**Task statement**: The expected answer comprises all lines from the entries that contain the string "Events".

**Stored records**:
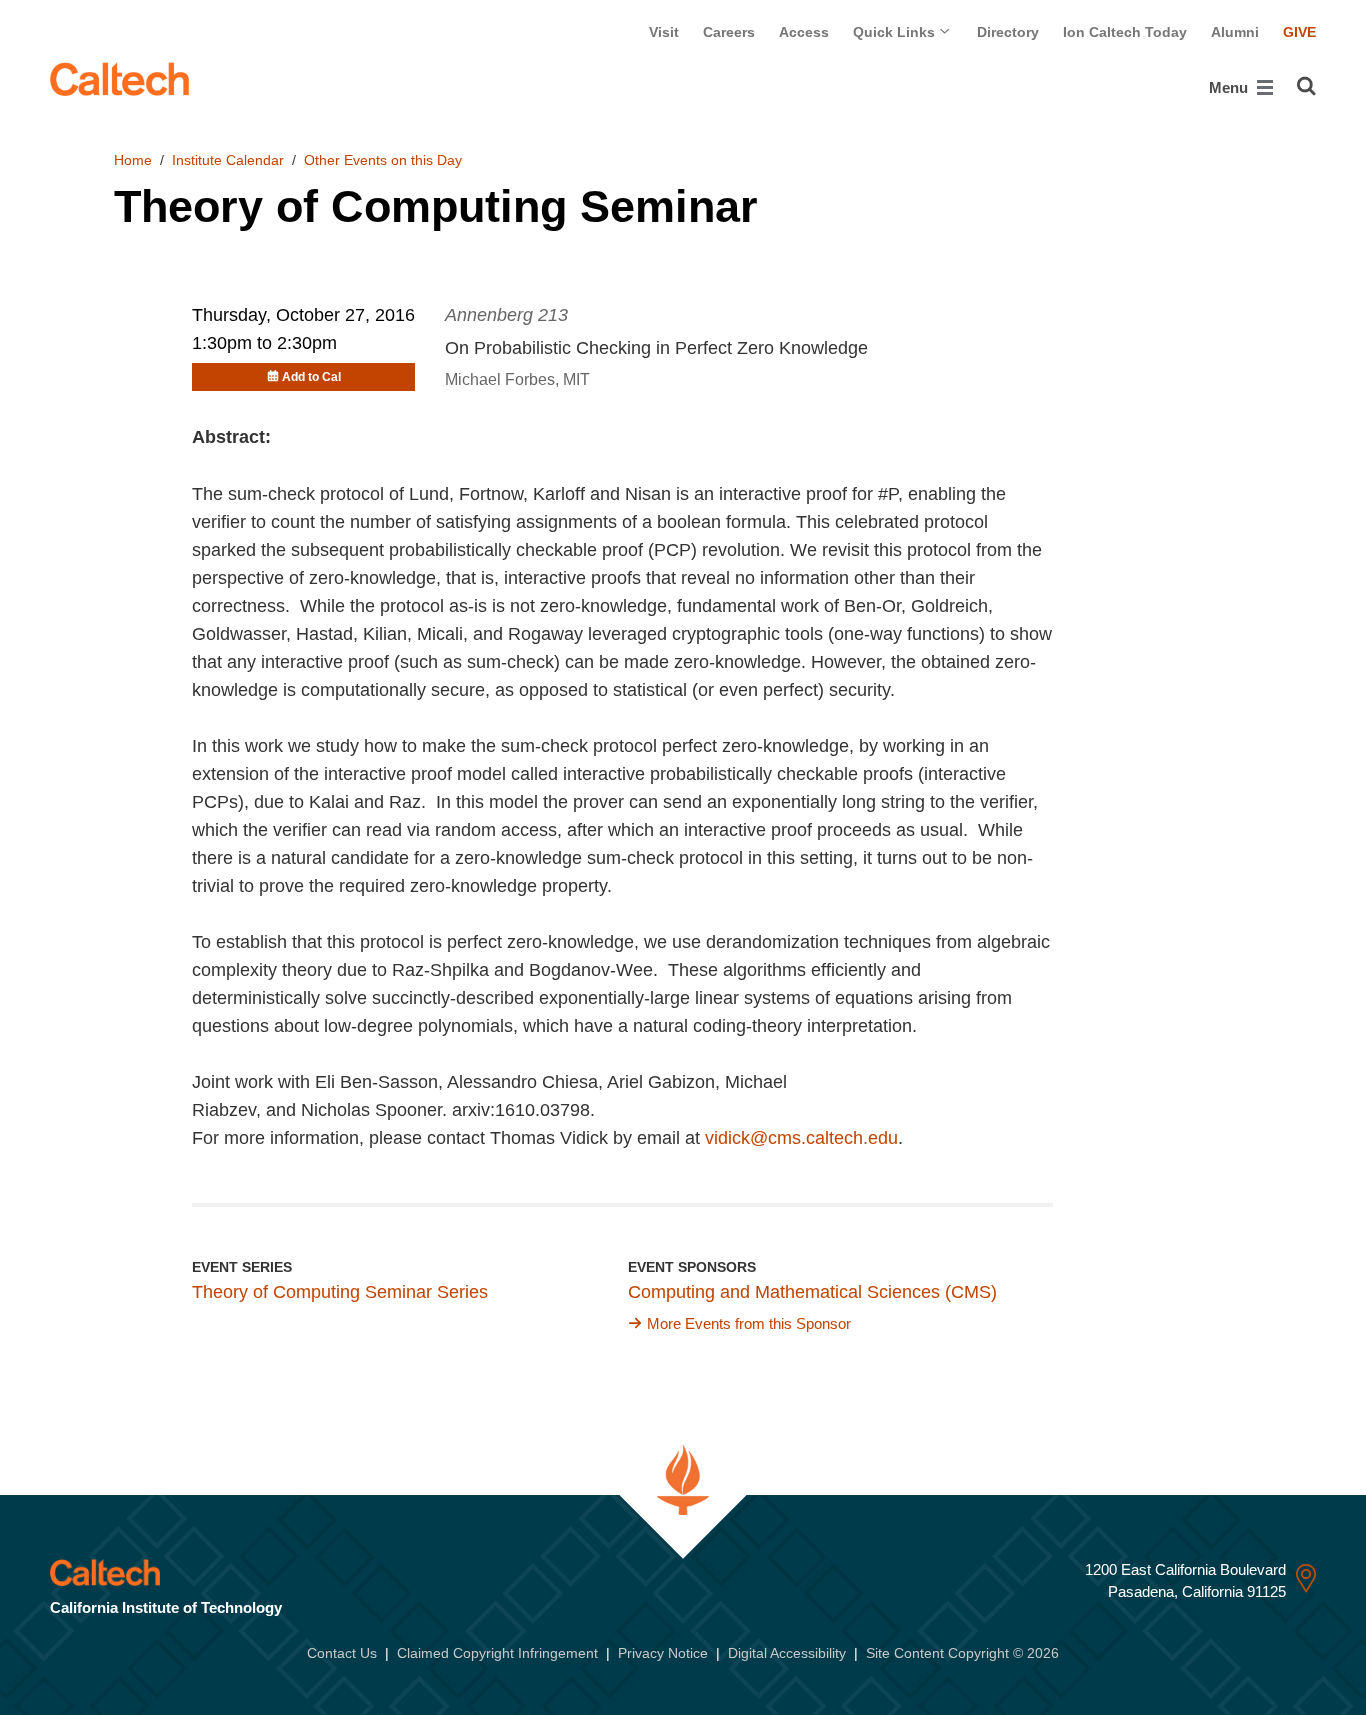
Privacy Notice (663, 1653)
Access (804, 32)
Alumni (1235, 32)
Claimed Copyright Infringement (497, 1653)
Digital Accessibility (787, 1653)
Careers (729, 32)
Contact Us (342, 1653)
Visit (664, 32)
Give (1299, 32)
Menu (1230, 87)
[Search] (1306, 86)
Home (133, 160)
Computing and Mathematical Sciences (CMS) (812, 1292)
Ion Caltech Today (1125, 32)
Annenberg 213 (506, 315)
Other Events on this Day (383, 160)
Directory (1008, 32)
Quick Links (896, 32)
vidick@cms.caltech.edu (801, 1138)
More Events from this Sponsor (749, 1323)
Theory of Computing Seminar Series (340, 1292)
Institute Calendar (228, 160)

**Task answer**:
Other Events on this Day (383, 160)
More Events from this Sponsor (749, 1323)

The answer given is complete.